▶ **What you have to do**
Output all of the records again, exactly as written.

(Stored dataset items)

★ ★ ★ ★ ★

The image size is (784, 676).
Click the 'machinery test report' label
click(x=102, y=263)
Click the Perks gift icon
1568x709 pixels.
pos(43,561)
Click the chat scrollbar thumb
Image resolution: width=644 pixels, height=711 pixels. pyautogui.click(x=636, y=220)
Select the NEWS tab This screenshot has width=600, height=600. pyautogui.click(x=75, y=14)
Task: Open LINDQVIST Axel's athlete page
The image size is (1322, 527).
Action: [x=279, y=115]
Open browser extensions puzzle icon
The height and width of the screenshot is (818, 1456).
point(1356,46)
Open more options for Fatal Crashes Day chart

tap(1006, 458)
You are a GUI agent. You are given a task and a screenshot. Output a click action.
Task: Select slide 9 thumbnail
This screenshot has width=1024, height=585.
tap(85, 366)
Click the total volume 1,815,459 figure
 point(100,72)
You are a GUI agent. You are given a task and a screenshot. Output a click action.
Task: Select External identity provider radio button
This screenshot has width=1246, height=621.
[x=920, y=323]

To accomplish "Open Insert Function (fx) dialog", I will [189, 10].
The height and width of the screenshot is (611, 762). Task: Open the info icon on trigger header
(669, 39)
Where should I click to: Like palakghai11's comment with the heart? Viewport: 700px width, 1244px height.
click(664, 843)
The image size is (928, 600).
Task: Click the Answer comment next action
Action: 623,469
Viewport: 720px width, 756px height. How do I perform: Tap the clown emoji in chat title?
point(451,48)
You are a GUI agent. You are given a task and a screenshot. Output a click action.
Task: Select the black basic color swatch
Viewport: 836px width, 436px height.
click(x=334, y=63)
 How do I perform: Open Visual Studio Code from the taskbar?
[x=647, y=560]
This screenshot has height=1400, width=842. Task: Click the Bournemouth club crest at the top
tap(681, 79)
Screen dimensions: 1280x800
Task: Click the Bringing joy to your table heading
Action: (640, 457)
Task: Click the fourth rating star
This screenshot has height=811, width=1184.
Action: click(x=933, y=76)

★ ★ ★ ★ ★

▶ **Answer to this task**
The image size is (784, 676).
Click the 'machinery test report' label
click(x=102, y=263)
Click the Perks gift icon
1568x709 pixels.
pos(43,561)
Click the chat scrollbar thumb
Image resolution: width=644 pixels, height=711 pixels. pyautogui.click(x=636, y=220)
Select the NEWS tab This screenshot has width=600, height=600. pyautogui.click(x=75, y=14)
Task: Open LINDQVIST Axel's athlete page
The image size is (1322, 527).
Action: [x=279, y=115]
Open browser extensions puzzle icon
The height and width of the screenshot is (818, 1456).
point(1356,46)
Open more options for Fatal Crashes Day chart

tap(1006, 458)
You are a GUI agent. You are given a task and a screenshot. Output a click action.
Task: Select slide 9 thumbnail
This screenshot has width=1024, height=585.
tap(85, 366)
Click the total volume 1,815,459 figure
 point(100,72)
You are a GUI agent. You are given a task and a screenshot. Output a click action.
Task: Select External identity provider radio button
This screenshot has width=1246, height=621.
[x=920, y=323]

To accomplish "Open Insert Function (fx) dialog", I will [189, 10].
The height and width of the screenshot is (611, 762). Task: Open the info icon on trigger header
(669, 39)
Where should I click to: Like palakghai11's comment with the heart? Viewport: 700px width, 1244px height.
click(664, 843)
The image size is (928, 600).
Task: Click the Answer comment next action
Action: 623,469
Viewport: 720px width, 756px height. How do I perform: Tap the clown emoji in chat title?
point(451,48)
You are a GUI agent. You are given a task and a screenshot. Output a click action.
Task: Select the black basic color swatch
Viewport: 836px width, 436px height.
click(x=334, y=63)
 How do I perform: Open Visual Studio Code from the taskbar?
[x=647, y=560]
This screenshot has height=1400, width=842. Task: Click the Bournemouth club crest at the top
tap(681, 79)
Screen dimensions: 1280x800
Task: Click the Bringing joy to your table heading
Action: (640, 457)
Task: Click the fourth rating star
This screenshot has height=811, width=1184.
Action: click(x=933, y=76)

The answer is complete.